#### What needs to be done:
Switch "Go back" to "Return" in the rows below and keep everything else as it is.

#### Dataset:
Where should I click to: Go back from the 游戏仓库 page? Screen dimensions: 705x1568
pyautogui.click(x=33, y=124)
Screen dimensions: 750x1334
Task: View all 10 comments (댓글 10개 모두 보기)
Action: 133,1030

#### Written answer:
Where should I click to: Return from the 游戏仓库 page? Screen dimensions: 705x1568
pyautogui.click(x=33, y=124)
Screen dimensions: 750x1334
Task: View all 10 comments (댓글 10개 모두 보기)
Action: 133,1030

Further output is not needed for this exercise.